Шейх Хассанейн присел на пятки рядом со мной.

— Некоторые из Бани Салим беспокоятся, — сказал он. — Они говорят, что если мы будем ждать слишком долго, то получим в Мугшине мало денег за наших верблюдов. Кроме того, нам нужно найти другое место для выпаса. Через два дня мы отправляемся. Вы должны быть готовы.

— Конечно, мы будем готовы.

«Ха-ха, — подумал я. — Только вот шнурки поглажу».

Он кивнул.

— Поешь еще хлеба. Попозже Нура принесет тебе фиников и чая. Вечером, если пожелаешь, сможешь поесть жареной козлятины.

Я был так голоден, что сглодал бы и сырую тушу. В хлебе и в молоке был песок, но мне было наплевать.

— Поразмыслил ли ты над тем, что с тобой приключилось? — спросил Хассанейн.

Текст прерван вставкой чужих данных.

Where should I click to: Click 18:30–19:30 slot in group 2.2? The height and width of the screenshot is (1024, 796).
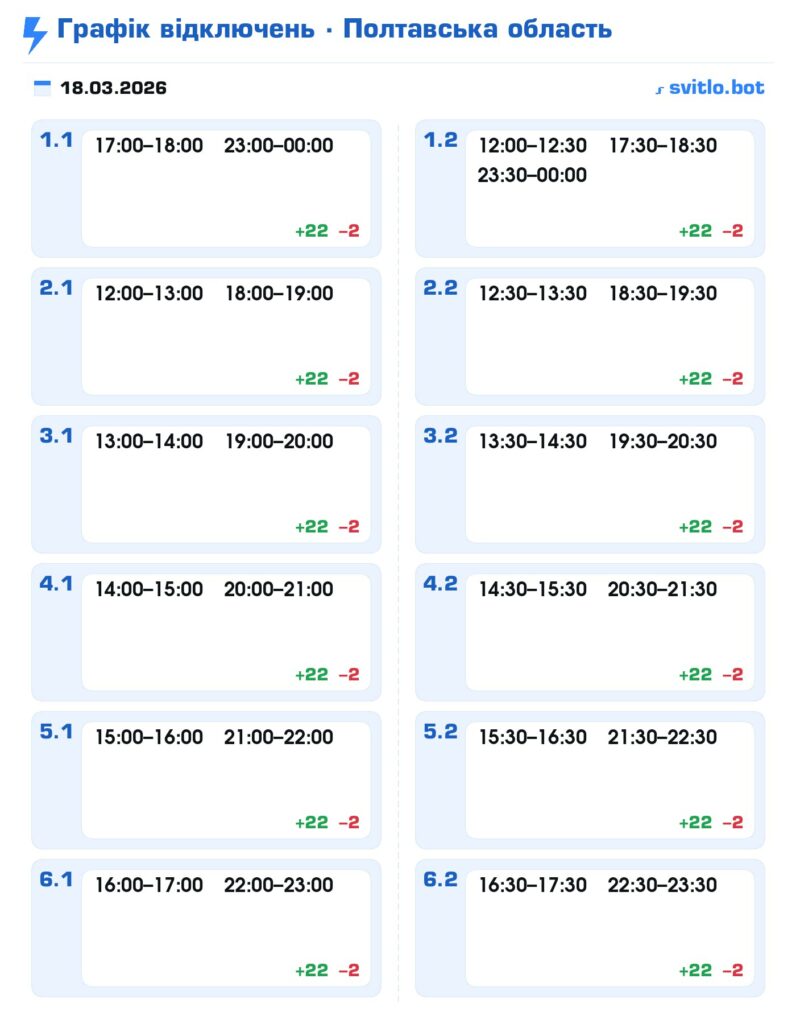(662, 294)
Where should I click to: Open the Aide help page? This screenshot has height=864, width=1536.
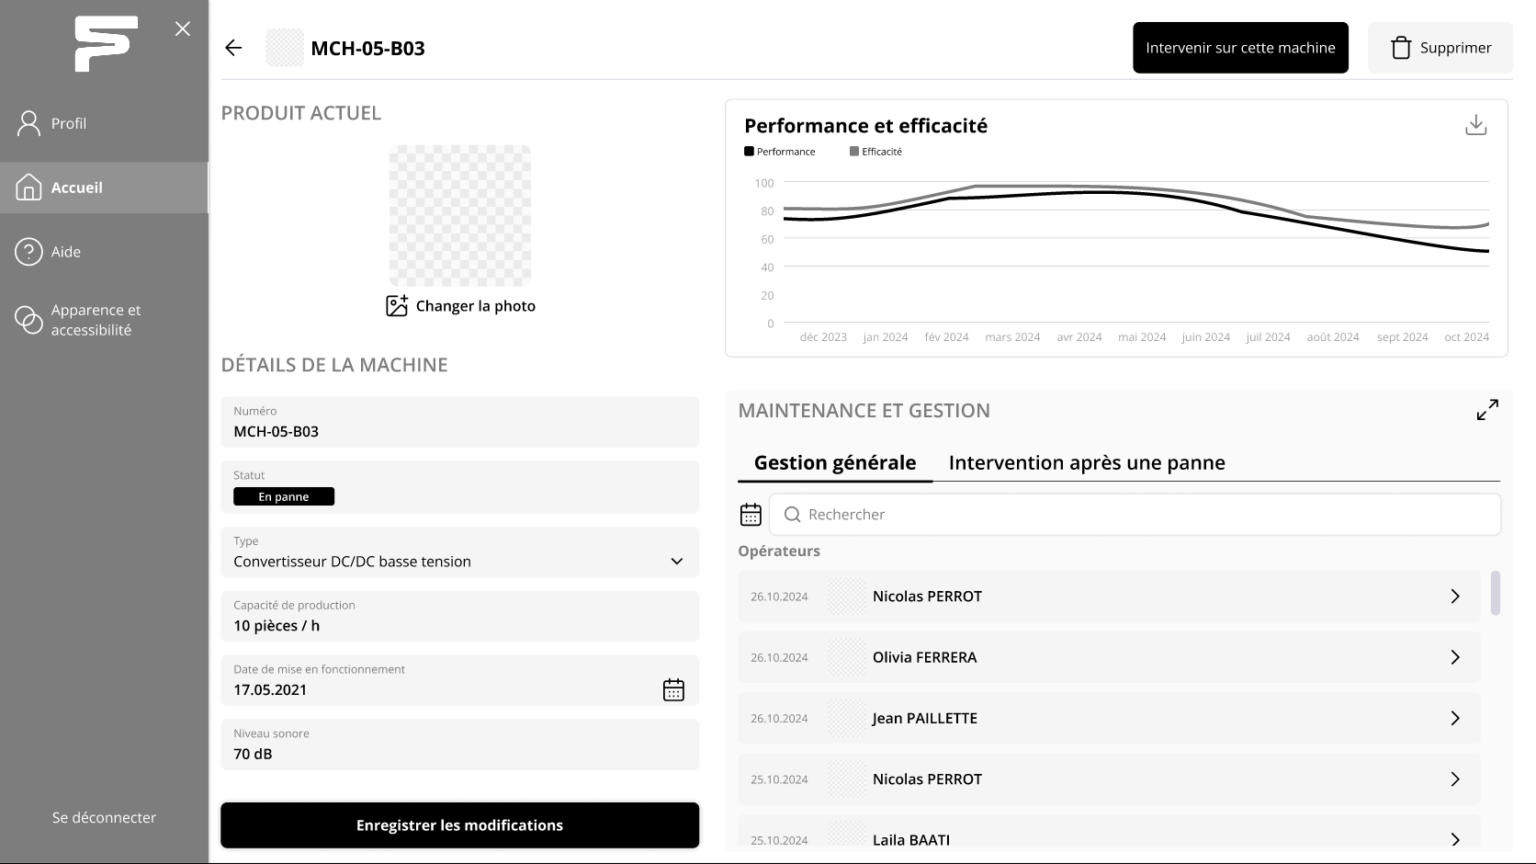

— Да, о мудрый, — ответил я. — Я не помню подробностей, но я много и упорно думал о том, отчего я настолько приблизился к смерти. Я смотрел также и вперед. И я увидел, что это принесет плоды.

Вождь Бани Салим кивнул. Я подумал: «Не знает ли он, о чем я думаю? Интересно, слышал ли он имя Реда Абу Адиля?»

— Это хорошо, — сказал он подчеркнуто безразличным тоном. Потом поднялся, чтобы уйти.

— О мудрый, — сказал я, — не дашь ли ты мне чего-нибудь против боли?

Он посмотрел на меня сузившимися глазами:

— Разве тебе по-прежнему больно?

— Да. Теперь я окреп, хвала Аллаху, но тело мое все еще страдает от перенесенных невзгод.

Он что-то пробормотал себе под нос, но открыл свой кожаный мешок и приготовил инъекцию.

— Это в последний раз, — сказал он. Затем сделал мне укол в бедро.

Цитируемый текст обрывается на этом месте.